While reading from his decision at the Montreal courthouse Thursday afternoon, Quebec Court Judge Gilles Cadieux said William Parsons’s age and poor health shouldn’t be a factor in sentencing someone for “an odious crime.”
In January, Parsons was convicted on all six charges he faced: three of touching a minor for a sexual purpose and inviting, and three of counselling or inciting a minor to touch him in a sexual manner. The case dates back to 2008, when he was first charged. The daycare was closed after one of the victim’s parents called police.
The girls were between the ages of 3 and 5 at the time, and were abused over a period of between eight and 15 months. Cadieux said the victims’ young ages, the frequency of the abuse — one girl said it happened “almost every day ” — and the fact it happened over several months were factors in the sentence. Two of the girls told investigators he convinced them to perform fellatio on him.
The abuse occurred in a section of the home daycare separate from where Parsons’s wife, who is now deceased, would prepare meals. At the time, she suffered from a severe illness that limited her movement.
Parsons, who has filed an appeal in the Jan. 12, 2012, verdict, registered little reaction when he was taken into custody.
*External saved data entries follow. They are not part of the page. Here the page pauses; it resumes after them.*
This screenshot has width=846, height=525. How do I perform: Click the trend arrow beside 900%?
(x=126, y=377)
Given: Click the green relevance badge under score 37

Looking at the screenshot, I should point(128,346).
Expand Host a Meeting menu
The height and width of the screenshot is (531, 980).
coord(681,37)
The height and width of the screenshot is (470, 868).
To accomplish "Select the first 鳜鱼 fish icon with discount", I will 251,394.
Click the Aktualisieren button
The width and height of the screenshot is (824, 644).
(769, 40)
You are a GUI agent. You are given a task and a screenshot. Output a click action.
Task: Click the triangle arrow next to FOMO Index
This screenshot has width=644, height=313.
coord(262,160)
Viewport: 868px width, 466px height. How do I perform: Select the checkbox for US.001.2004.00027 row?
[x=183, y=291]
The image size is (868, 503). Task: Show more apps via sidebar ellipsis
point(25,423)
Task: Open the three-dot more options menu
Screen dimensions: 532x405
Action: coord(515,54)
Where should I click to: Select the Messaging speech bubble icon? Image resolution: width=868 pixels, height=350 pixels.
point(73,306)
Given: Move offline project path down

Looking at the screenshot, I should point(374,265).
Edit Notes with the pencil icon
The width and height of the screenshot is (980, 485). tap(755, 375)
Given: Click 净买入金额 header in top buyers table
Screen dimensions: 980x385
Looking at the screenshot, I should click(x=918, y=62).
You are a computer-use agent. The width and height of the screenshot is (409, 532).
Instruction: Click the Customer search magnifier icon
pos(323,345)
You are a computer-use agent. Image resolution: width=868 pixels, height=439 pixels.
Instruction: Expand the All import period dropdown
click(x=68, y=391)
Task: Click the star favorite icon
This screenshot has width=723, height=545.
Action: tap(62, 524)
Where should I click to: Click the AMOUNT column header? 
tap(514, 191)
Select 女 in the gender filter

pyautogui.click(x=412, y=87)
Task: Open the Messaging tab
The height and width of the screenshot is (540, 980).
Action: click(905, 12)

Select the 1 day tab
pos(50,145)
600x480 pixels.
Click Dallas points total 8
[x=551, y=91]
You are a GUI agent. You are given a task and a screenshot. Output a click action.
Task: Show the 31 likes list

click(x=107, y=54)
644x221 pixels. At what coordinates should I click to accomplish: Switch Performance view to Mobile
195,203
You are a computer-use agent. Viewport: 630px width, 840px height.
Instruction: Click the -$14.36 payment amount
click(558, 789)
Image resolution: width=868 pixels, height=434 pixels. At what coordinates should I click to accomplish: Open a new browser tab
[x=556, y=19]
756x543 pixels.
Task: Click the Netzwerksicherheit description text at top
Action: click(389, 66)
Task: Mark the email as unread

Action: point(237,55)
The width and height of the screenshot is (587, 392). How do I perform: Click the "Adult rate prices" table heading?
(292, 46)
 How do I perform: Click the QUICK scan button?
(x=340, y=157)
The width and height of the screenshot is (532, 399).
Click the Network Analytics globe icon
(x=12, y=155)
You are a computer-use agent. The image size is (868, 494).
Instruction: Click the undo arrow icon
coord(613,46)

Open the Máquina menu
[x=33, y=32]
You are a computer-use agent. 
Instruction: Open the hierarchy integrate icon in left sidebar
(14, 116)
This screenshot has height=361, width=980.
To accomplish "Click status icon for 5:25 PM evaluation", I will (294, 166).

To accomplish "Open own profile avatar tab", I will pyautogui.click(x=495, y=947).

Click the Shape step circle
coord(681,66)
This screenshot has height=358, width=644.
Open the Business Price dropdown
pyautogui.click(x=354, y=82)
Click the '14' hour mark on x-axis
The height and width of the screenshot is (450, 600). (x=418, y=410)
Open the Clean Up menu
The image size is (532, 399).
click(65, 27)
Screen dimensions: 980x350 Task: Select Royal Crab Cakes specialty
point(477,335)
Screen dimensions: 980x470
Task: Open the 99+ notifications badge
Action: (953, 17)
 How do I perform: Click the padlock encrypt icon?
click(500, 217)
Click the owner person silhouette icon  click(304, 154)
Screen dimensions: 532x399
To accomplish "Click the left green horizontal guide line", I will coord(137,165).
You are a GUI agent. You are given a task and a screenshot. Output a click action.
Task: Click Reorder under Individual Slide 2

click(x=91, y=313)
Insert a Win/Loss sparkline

Prosecutor Amélie Rivard had asked for a four-year sentence, while defence lawyer Gunar Dube requested a one-year prison term. The defence lawyer asked Cadieux to take Parsons’s poor health, a chronic illness that affects his lungs, into consideration, but Cadieux rejected this. He said the priorities when rendering such a decision are to denounce what the offender did and dissuade others from doing the same.
Another factor, Cadieux said, was that Parsons was in a position of trust when the victims’ parents left their daughters at his home.
A publication ban has been placed on information that could identify the victims. During sentencing arguments, Cadieux was told that all three girls experienced problems after the abuse occurred. The parents of one said their daughter could be described as “a joyful” girl before she was molested. Afterward, she became closed off and insecure. During a hospital visit, she began crying uncontrollably when a male doctor began examining her. The girl still has nightmares but, Cadieux noted, she has shown improvement recently.
Another victim has had difficulty trusting adults and her parents took her to a child psychologist.
“This has caused definite psychological damage,” Cadieux said, while noting Parsons still claims his innocence and therefore potential for rehabilitation couldn’t be taken into consideration.
A sexologist who evaluated Parsons said he couldn’t recommend therapy if Parsons maintains he is innocent.